## Your tasks
1 - Answer these questions using the article on China's plan to cut iodine in salt:
(a) When will the adjustment plan be unveiled?
(b) Who will make adjustments for iodine-deficient areas?
(c) What will competent authorities do in iodine-rich areas and high-incidence areas of thyroid disease?
Mark your answers (a), (b), (c), one per line.
2 - Please extend the article on China's plan to cut iodine in salt, starting after its final sentence.

## Text under study
[Start of section]
China's Ministry of Health will reduce the iodine content in salt from next year in response to suspicions that iodized salt may be held responsible for the recent rise in thyroid diseases, the People's Daily reported on Thursday.
The whole country's current iodine nutrition level is appropriate, while a few regions are rich in iodine, according to the health experts.
This adjustment plan is still being worked out and will be unveiled in the first half of 2010. It will focus on reducing the content of iodine in salt which allows its density to be more suitable.
For some iodine-deficient areas, the provincial level health department will make adjustments according to their own conditions and the Ministry of Health will support the adjustments.
This plan will be more scientific as it reflects that the standard is in accordance with the local conditions. For some iodine-rich areas and high-incidence areas of thyroid disease, competent authorities will stop supplying iodized salt. As for the recent surge in thyroid ailments, solid evidence of an explicit link with the iodized salt is yet to be established, according to experts.
[End of section]
## Data listing
[Start of section]
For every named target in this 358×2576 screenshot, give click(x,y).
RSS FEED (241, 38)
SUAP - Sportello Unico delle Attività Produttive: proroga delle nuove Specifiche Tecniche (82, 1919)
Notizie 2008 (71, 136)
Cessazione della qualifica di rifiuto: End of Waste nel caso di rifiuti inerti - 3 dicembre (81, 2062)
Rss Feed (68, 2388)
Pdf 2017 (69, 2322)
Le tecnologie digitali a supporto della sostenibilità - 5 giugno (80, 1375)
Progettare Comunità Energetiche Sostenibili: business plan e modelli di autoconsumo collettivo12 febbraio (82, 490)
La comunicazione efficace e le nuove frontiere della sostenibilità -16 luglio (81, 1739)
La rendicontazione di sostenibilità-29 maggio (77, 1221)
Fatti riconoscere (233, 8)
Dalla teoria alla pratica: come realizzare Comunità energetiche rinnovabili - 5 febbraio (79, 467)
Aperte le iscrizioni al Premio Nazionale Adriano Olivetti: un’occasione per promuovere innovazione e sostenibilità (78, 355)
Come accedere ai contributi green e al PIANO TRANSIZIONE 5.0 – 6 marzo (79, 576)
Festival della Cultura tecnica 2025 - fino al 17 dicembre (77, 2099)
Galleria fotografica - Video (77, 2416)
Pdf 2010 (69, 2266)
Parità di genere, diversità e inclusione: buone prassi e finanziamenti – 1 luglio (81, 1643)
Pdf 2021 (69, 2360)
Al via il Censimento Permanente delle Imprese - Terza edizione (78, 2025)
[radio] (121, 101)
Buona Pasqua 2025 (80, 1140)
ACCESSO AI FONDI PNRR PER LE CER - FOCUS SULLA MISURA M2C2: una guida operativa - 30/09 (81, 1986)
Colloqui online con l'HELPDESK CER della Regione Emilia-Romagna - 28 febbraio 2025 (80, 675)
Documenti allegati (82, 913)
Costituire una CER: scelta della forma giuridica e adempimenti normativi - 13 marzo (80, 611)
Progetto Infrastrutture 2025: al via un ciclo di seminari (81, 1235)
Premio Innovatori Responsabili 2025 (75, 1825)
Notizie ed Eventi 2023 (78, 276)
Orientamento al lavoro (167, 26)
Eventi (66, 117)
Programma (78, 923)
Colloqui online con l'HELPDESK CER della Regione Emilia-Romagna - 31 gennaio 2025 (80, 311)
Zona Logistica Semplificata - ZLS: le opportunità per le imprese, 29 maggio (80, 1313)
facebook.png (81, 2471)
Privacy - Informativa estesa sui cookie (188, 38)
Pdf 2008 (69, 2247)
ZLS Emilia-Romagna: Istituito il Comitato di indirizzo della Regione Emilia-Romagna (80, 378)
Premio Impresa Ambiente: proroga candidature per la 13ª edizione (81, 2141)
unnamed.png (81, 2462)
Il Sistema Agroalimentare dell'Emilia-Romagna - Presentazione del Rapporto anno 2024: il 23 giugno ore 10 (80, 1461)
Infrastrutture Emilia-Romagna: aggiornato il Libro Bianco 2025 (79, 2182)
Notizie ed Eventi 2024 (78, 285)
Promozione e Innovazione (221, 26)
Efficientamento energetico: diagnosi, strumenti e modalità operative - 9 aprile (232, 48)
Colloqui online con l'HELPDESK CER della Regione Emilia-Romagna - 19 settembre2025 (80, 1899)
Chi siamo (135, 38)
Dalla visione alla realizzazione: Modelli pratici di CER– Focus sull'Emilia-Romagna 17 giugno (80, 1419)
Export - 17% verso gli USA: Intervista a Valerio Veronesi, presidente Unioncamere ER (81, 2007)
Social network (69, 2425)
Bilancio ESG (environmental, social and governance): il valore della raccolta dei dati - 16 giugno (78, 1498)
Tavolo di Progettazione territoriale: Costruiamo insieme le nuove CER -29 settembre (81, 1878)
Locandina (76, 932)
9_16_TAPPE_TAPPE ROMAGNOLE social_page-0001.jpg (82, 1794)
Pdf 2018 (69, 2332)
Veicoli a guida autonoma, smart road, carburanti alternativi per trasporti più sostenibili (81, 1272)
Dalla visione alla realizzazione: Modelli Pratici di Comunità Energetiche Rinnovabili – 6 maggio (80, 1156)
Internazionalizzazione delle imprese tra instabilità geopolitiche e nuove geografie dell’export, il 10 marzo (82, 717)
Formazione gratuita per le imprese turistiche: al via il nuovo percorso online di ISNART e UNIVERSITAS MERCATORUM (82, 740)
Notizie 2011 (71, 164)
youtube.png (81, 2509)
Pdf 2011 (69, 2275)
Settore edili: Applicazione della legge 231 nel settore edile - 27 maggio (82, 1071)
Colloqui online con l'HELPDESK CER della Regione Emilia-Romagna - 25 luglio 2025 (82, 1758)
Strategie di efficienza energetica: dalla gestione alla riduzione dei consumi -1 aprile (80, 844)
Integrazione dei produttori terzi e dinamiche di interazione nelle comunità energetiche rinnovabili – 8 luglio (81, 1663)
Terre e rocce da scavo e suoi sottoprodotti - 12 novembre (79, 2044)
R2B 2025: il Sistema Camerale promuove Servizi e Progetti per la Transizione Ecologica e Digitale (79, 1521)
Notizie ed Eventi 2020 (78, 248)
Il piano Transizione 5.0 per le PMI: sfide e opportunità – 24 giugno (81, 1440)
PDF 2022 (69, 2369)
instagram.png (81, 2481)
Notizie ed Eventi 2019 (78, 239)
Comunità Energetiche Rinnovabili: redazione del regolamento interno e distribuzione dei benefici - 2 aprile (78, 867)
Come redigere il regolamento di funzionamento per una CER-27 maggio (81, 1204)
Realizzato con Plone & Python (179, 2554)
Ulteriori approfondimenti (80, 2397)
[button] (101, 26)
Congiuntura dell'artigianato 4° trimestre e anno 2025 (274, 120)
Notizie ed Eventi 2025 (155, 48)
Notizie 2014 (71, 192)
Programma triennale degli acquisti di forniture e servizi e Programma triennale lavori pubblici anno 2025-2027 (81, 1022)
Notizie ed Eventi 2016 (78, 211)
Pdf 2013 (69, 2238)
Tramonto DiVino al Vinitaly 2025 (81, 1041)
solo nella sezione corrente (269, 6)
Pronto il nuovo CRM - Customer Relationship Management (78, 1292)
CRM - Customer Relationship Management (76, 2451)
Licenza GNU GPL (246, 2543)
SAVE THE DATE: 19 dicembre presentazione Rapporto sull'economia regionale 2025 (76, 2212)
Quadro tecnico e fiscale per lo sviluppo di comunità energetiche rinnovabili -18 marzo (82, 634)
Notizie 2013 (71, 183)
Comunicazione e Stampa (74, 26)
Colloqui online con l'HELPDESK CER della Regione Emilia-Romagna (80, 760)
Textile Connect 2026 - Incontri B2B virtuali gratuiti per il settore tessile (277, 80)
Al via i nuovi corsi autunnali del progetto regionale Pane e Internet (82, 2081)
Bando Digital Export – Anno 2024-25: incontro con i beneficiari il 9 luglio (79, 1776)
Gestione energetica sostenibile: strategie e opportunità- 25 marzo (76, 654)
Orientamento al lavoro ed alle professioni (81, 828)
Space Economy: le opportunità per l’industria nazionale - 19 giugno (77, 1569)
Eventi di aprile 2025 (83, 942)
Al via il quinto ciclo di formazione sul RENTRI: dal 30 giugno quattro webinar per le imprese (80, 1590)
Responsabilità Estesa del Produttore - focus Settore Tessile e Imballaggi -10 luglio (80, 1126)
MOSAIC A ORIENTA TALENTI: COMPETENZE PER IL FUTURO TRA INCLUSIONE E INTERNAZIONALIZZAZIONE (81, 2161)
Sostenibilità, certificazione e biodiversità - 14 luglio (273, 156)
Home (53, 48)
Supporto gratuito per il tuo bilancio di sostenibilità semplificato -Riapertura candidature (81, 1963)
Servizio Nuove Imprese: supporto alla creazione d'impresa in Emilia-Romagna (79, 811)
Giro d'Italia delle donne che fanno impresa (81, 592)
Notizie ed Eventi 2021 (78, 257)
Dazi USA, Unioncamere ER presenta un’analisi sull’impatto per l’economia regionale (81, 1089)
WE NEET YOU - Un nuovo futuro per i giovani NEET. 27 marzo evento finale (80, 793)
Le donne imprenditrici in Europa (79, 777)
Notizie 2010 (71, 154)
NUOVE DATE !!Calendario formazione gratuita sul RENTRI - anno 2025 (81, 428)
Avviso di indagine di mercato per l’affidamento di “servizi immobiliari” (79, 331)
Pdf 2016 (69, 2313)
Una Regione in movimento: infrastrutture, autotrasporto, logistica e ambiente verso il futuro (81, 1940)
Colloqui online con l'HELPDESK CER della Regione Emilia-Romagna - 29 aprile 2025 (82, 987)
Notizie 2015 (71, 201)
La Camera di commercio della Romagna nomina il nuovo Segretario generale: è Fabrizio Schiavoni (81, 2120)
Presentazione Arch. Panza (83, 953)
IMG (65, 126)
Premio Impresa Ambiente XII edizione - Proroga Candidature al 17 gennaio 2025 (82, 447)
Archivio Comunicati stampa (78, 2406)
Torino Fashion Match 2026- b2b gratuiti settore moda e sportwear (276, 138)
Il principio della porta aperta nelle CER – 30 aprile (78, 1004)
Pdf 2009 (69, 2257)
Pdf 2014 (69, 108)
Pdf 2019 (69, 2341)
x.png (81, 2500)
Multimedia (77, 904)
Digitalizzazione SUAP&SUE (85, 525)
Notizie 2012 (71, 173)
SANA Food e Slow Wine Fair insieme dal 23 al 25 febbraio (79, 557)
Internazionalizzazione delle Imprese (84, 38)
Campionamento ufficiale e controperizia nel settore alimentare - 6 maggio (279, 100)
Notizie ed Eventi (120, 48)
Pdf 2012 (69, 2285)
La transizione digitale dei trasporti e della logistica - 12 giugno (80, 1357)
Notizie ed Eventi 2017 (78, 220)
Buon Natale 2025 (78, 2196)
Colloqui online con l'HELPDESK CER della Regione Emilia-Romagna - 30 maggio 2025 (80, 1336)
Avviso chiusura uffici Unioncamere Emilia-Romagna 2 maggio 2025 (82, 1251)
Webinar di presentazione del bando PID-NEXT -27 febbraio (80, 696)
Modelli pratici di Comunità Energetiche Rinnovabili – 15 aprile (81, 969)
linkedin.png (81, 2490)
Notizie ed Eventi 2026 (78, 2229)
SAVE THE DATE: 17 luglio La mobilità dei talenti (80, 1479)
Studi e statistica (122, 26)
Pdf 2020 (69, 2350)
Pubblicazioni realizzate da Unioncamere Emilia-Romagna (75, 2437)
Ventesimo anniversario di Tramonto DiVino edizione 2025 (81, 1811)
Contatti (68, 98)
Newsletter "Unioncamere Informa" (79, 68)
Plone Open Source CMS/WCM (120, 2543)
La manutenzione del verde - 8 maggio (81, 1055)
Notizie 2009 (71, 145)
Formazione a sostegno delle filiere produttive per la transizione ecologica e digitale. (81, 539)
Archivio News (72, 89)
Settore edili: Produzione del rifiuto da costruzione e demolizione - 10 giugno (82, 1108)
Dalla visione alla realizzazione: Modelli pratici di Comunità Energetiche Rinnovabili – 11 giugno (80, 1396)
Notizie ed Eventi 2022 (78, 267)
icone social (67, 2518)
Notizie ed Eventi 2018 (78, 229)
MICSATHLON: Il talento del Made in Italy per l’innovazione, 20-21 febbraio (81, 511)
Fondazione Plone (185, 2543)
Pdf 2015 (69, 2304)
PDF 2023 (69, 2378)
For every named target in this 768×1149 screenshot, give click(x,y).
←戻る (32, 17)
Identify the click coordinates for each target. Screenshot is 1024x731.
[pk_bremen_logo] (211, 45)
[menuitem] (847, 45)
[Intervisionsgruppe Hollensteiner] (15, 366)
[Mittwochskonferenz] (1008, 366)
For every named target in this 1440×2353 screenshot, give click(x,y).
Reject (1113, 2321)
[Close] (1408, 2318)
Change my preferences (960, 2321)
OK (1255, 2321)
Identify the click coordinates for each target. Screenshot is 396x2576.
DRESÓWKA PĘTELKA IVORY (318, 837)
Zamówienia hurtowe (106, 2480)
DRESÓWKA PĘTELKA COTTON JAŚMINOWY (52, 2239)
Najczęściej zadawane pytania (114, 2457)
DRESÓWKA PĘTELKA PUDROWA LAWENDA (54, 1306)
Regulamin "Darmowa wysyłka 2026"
[End of section]
## Answers to the tasks
1 -
(a) In the first half of 2010.
(b) The provincial level health department, with support from the Ministry of Health.
(c) They will stop supplying iodized salt.

2 -
A daily intake of 150 to 300 micrograms salt is safe for an adult, according to the World Health Organization (WHO). The iodine content in Chinese iodized salt is 30 milligrams per kilogram and as an adults daily intake measure 5 to 10 grams of salt per day, the daily iodine intake is 150 to 300 micrograms which is in line with the WHO's safety criterion.
China was previously one of the world's most iodine-deficient countries and the government started an iodized salt program in 1995.
From 1995 to 2005, the average intelligence quotient (IQ) of Chinese children has risen 12 percent. And by 2006, the threat of hypogenetic brain disorder caused by iodine deficiency, which has affected the Chinese for centuries, was at its lowest ever.